Geopolitically, Turkey is a game-changer. Without Turkey being a member of the North Atlantic Treaty Organization (NATO), the transatlantic Alliance would have had a truly different “mapping” of its surrounding environment. Such a “different mapping” would, quite negatively, pertain to a broad array of agendas, ranging from anti-ISIS operations to the Black Sea correlation of forces and the ability to pursue crisis management operations beyond NATO’s frontiers.
Within only a few years, between 2015 and 2019, Ankara has been transformed from being the main reason behind Russia’s anti-access/area denial weapon systems deployments to Syria—including the S-400 strategic surface-to-air missile (SAM) systems—into, strikingly, the one and only NATO nation that procured a Russian strategic weapon in the aftermath of Moscow’s 2014 aggression in Crimea. Since then, Turkey has become the primary armed drone seller to the Ukrainian military with a recent combat record in Donbas. This drastic swing is making things much more difficult for analysts and policymakers. The Ukrainian drone strikes in Donbas and Turkish unmanned systems mushrooming in Eastern Europe and the South Caucasus have further complicated Turkish-Russian relations.

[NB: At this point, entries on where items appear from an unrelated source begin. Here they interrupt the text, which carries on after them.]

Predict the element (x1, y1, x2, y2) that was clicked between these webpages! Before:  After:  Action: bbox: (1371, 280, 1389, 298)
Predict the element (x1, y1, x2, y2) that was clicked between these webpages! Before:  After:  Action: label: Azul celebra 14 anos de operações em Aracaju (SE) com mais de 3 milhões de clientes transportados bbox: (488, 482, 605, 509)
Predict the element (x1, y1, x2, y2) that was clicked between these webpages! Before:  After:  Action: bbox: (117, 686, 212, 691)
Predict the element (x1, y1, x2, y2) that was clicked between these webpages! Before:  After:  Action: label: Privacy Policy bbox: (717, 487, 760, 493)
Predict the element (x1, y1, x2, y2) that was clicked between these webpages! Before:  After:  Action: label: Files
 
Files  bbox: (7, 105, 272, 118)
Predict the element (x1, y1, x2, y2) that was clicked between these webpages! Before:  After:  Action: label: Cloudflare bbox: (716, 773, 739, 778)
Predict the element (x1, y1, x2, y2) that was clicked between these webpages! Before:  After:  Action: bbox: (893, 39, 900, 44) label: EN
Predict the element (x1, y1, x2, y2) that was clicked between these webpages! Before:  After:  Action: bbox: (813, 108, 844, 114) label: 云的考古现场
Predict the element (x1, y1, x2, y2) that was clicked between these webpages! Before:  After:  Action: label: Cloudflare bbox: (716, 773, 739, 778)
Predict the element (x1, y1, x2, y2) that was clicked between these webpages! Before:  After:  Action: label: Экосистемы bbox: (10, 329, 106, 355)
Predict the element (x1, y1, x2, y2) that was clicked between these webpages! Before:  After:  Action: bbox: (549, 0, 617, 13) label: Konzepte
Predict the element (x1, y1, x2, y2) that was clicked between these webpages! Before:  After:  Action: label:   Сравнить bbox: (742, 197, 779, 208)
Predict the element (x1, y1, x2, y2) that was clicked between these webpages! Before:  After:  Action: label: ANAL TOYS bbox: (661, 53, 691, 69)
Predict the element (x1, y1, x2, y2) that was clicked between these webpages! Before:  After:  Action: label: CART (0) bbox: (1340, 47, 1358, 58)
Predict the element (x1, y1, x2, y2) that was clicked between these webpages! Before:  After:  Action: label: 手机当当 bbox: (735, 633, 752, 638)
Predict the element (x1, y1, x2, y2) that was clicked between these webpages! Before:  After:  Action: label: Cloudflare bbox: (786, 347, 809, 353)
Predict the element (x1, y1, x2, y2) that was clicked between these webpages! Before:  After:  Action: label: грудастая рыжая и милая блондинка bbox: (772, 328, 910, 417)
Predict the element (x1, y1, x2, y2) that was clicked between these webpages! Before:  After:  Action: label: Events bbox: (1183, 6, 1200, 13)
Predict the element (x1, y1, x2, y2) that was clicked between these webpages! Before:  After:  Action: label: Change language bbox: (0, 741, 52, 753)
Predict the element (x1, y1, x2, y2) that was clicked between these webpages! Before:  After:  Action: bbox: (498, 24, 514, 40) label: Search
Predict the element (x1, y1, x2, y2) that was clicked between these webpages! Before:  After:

The Turkish Armed Forces remain one of the most “dronized” militaries within NATO. In Francis Fukuyama’s words, with the lessons learned from the Syrian, Libyan and Karabakh theaters, “it seems Turkey’s use of drones is going to change the nature of land power in ways that will undermine existing force structures, in the way that the Dreadnought obsoleted earlier classes of battleships, or the aircraft carrier made battleships themselves obsolete at the beginning of World War II.” More importantly, resembling the Israeli-Arab wars during the Cold War, the Syrian, Libyan and Karabakh fronts have visibly showcased the superiority of Turkish robotic warfare solutions over Soviet- and Russian-manufactured conventional arms.
The Turkish administration does not only sells drones in an off-the-shelf fashion. Instead, Turkey sparks drone warfare ecosystems abroad, cementing its alliances through robotic warfare transactions. Some critical episodes, in this respect, have taken place in Russia’s area of strategic interests.
This report will first address the leading drivers and visible patterns in Turkish-Russian relations, with a specific focus on the Black Sea. Subsequently, it will analyze the geopolitics of “the Turkish way of drone warfare.” Then, the report explains how Turkey’s defense transactions in the robotic warfare sector affect Ankara’s ties with Moscow. Finally, the work will conclude with its findings.